The system supports primary human bronchial/tracheal epithelial cells, Calu-3, BEAS-2B, A549, and other ALI-differentiated models cultured on polyester or collagen-coated membranes (0.4 µm or 3.0 µm pore size). All wetted components comply with USP Class VI and ISO 10993-1 biocompatibility standards. Stainless steel chambers meet EN 10088-1 for corrosion resistance against acidic/oxidizing aerosols. The design adheres to OECD Test Guideline 487 (in vitro mammalian cell micronucleus test) and ISO 10993-12 (sample preparation and reference materials) requirements for inhalation toxicity endpoints. Full traceability of exposure parameters—including total aerosol mass concentration (µg/L), particle size distribution (via optional SMPS integration), and deposited dose (calculated using VITROCELL®-validated deposition models)—is maintained for regulatory submissions.
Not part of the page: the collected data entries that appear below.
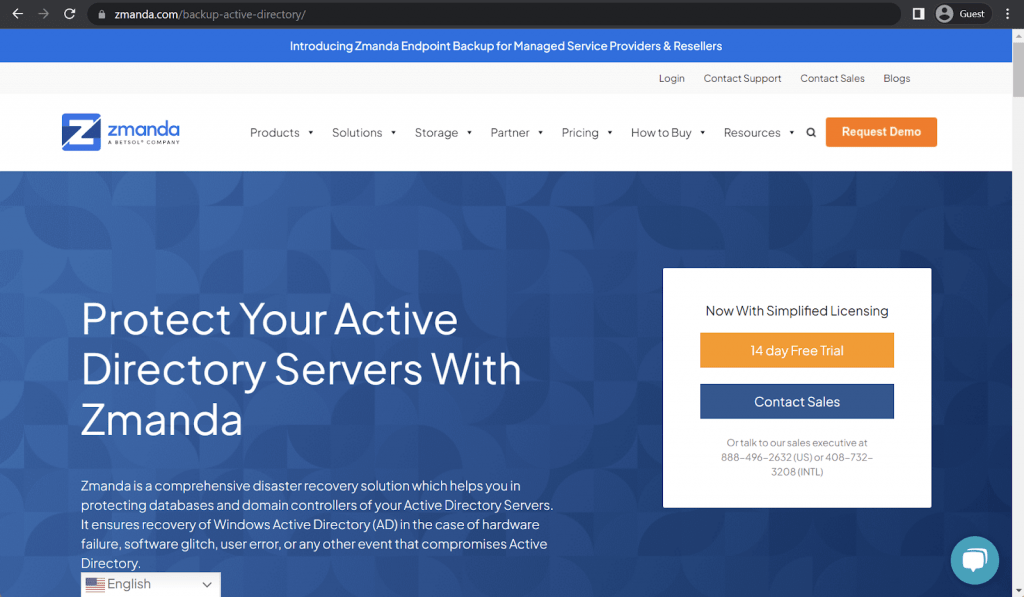This screenshot has height=597, width=1024.
Task: Click the Request Demo button
Action: [x=881, y=131]
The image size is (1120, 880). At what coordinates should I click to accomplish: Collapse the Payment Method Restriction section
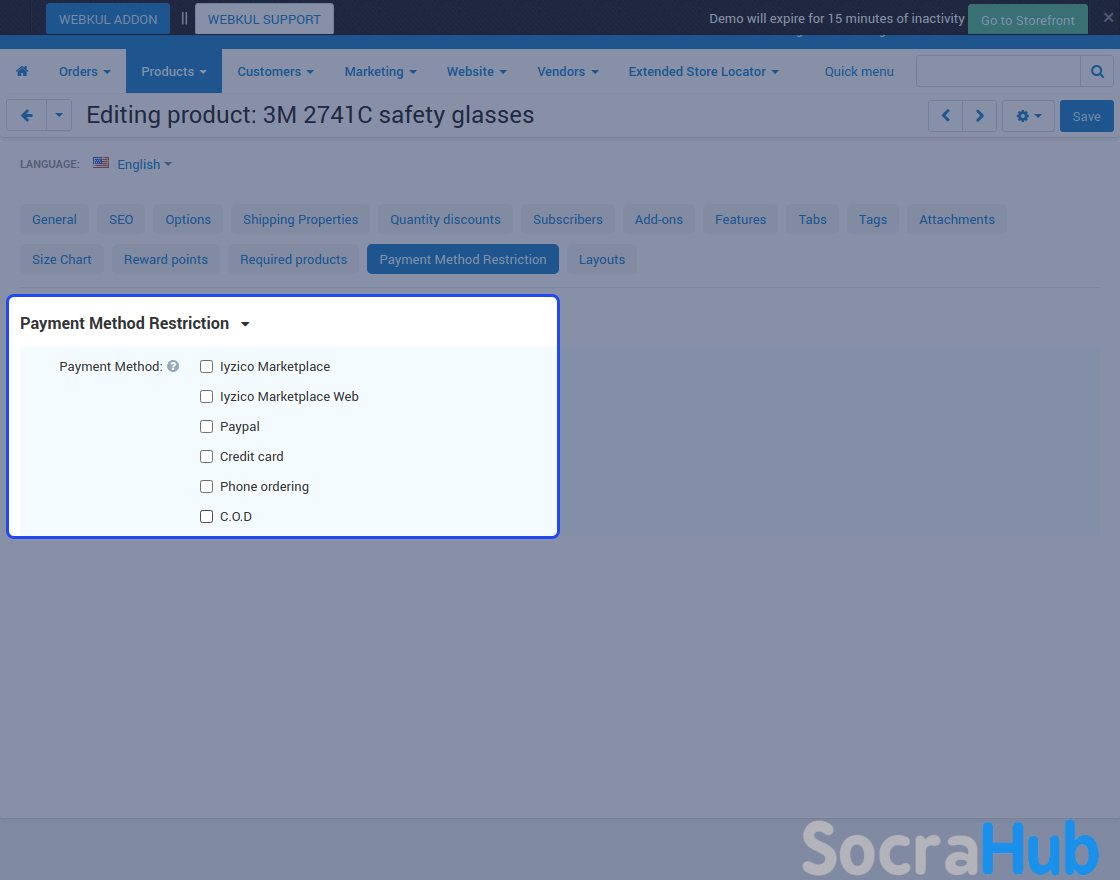coord(245,324)
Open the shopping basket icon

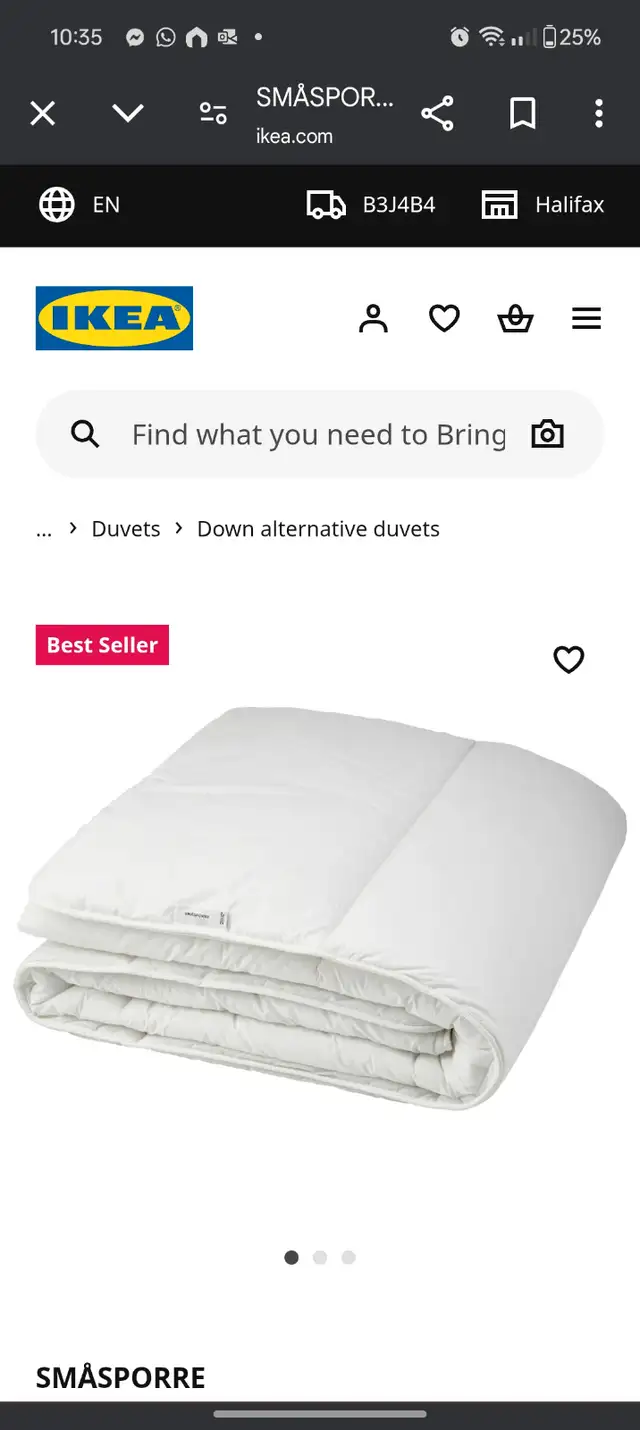[x=515, y=319]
Software & Data Management

DACO Inhalation Software serves as the central control and documentation hub. It supports method-based exposure programming (e.g., stepwise concentration ramping, pulsed exposure, continuous dosing), synchronized data acquisition from MFCs, temperature/humidity sensors, and optional aerosol monitors (e.g., CPC, APS). All raw and processed data are stored in structured .csv and .sqlite formats with immutable timestamps. Audit trail functionality records operator actions, parameter changes, and system events—fully compliant with GLP and GMP documentation requirements. Export modules support direct integration into LIMS platforms and statistical analysis suites (e.g., R, Python pandas) via standardized APIs.

Applications

• Inhalation toxicology screening of nanomaterials, pharmaceutical aerosols, e-cigarette condensates, and occupational dusts.
• ADME studies of inhaled therapeutics under physiologically accurate deposition kinetics.
• Mechanistic investigation of oxidative stress, tight junction disruption, cytokine release, and DNA damage following aerosol challenge.
• Validation of computational lung deposition models using empirical, insert-level dose quantification.
• Regulatory submission support for REACH dossiers, FDA IND-enabling studies, and PMTA applications.

FAQ

Can the system be validated for GxP compliance?
Yes—the hardware design, software architecture (DACO v3.2+), and operational protocols align with FDA 21 CFR Part 11, EU Annex 11, and OECD GLP Principles. IQ/OQ documentation packages and calibration certificates for all MFCs and environmental sensors are available upon request.
What particle size ranges can be delivered and measured?
The system delivers aerosols across 20 nm–10 µm aerodynamic diameter. For size-resolved characterization, it integrates seamlessly with scanning mobility particle sizers (SMPS) or aerodynamic particle sizers (APS) via standardized sampling ports.
Is custom chamber geometry supported?
TSE offers application-specific chamber modifications—including tapered inserts for enhanced deposition efficiency and low-volume chambers for precious compound sparing—under engineering collaboration agreements.
How is deposited dose quantified per insert?
Dose is calculated using real-time aerosol concentration, flow rate, exposure duration, and empirically derived deposition fractions based on insert geometry and aerosol properties—consistent with the Multiple-Path Particle Dosimetry (MPPD) model framework.